For example, perhaps you wanted to serialize `complex` number objects as an
extension type.  These objects can be represented as tuples of two floats (one
"real" and one "imaginary"). If we represent each float as 8 bytes (a
"double"), then any complex number can be fully represented by a 16 byte
buffer.

.. code-block::

    +---------+---------+
    |  real   |  imag   |
    +---------+---------+
      8 bytes   8 bytes


Here we define ``enc_hook`` and ``ext_hook`` callbacks to convert `complex`
objects to/from this binary representation as a MessagePack extension.

.. code-block:: python

    import msgspec
    import struct
    from typing import Any

    # All extension types need a unique integer designator so the decoder knows
    # which type they're decoding. Here we arbitrarily choose 1, but any integer
    # between 0 and 127 (inclusive) would work.
    COMPLEX_TYPE_CODE = 1

    def enc_hook(obj: Any) -> Any:
        if isinstance(obj, complex):
            # encode the complex number into a 16 byte buffer
            data = struct.pack('dd', obj.real, obj.imag)

            # Return an `Ext` object so msgspec serializes it as an extension type.
            return msgspec.msgpack.Ext(COMPLEX_TYPE_CODE, data)
        else:
            # Raise a NotImplementedError for other types
            raise NotImplementedError(f"Objects of type {type(obj)} are not supported")

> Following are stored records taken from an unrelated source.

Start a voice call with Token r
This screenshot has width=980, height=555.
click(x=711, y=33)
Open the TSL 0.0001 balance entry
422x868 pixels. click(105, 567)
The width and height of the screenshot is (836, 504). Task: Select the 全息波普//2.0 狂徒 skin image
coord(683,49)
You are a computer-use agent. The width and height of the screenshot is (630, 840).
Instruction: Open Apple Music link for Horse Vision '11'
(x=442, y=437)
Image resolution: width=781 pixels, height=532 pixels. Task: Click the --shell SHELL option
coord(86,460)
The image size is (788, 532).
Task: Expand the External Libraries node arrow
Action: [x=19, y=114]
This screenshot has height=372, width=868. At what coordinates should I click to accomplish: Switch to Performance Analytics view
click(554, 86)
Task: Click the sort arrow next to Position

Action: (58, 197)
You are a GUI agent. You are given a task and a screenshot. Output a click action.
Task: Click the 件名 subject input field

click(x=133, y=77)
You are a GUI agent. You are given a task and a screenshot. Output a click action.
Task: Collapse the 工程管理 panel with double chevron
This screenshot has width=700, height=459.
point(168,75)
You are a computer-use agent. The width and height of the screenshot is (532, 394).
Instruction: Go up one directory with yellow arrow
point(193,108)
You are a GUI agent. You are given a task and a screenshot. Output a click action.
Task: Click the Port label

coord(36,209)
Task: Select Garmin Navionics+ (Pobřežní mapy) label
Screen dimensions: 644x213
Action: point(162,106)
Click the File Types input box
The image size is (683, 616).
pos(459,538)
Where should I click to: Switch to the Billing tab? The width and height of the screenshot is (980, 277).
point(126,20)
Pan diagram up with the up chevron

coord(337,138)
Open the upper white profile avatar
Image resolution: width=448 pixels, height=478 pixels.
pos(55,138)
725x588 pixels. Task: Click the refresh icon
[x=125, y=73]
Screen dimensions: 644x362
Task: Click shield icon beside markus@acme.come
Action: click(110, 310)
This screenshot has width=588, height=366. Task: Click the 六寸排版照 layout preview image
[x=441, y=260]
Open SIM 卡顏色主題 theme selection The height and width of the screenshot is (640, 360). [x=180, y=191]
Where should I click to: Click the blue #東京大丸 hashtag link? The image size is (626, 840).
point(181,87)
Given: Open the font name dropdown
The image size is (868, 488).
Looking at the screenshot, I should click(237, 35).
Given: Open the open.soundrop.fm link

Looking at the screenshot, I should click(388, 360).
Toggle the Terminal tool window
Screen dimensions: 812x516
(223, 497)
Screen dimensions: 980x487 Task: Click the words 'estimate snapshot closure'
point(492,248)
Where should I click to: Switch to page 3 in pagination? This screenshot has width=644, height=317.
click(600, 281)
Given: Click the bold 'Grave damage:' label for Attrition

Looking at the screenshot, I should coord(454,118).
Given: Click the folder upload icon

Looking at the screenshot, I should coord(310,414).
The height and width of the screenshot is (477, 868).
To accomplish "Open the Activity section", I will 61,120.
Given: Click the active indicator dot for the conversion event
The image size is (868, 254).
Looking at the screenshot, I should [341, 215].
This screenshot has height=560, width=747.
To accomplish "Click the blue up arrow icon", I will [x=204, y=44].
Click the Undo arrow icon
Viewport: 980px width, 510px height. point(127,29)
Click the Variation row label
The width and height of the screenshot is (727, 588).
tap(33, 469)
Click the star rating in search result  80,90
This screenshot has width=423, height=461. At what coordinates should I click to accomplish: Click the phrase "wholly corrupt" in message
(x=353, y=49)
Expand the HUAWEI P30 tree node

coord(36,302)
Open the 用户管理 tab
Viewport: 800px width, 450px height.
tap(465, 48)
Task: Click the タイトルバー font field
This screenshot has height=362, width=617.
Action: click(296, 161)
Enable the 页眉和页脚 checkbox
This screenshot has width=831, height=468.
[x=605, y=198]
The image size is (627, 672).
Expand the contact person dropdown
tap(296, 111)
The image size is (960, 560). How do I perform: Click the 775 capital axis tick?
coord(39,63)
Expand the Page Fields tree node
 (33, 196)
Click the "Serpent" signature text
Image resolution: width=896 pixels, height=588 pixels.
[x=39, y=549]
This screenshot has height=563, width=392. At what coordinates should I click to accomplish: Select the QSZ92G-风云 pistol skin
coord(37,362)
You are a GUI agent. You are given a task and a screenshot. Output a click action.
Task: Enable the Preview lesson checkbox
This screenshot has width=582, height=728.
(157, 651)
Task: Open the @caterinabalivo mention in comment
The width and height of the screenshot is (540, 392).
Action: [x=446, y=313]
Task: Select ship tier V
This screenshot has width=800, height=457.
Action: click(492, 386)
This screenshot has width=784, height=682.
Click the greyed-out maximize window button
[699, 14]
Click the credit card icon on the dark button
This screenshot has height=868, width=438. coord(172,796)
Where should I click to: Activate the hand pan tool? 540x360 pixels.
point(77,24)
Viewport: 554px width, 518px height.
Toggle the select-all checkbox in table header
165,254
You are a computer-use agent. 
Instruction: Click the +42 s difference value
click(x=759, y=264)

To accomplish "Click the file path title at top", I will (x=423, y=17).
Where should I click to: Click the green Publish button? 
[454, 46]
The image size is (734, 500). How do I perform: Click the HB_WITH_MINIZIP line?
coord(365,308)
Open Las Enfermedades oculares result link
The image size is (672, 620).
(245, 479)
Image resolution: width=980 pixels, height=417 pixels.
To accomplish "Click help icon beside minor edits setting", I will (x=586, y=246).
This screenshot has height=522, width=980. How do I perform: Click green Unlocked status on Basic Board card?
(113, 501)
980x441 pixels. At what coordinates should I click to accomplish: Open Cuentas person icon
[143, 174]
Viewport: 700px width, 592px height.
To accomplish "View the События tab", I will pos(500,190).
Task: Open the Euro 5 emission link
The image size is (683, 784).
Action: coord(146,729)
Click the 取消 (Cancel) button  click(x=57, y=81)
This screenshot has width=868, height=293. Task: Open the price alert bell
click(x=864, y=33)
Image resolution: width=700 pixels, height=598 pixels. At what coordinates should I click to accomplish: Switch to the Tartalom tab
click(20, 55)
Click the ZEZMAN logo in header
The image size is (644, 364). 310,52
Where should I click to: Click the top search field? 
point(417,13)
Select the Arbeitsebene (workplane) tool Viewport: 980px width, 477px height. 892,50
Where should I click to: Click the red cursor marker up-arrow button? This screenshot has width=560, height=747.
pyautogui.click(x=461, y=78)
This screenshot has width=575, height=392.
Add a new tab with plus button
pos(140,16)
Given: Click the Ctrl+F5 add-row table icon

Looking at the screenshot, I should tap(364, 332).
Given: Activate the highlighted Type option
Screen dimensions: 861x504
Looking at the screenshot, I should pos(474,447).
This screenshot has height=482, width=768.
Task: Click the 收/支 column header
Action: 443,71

    def ext_hook(code: int, data: memoryview) -> Any:
        if code == COMPLEX_TYPE_CODE:
            # This extension type represents a complex number, decode the data
            # buffer accordingly.
            real, imag = struct.unpack('dd', data)
            return complex(real, imag)
        else:
            # Raise a NotImplementedError for other extension type codes
            raise NotImplementedError(f"Extension type code {code} is not supported")


    # Create an encoder and a decoder using the custom callbacks
    enc = msgspec.msgpack.Encoder(enc_hook=enc_hook)
    dec = msgspec.msgpack.Decoder(ext_hook=ext_hook)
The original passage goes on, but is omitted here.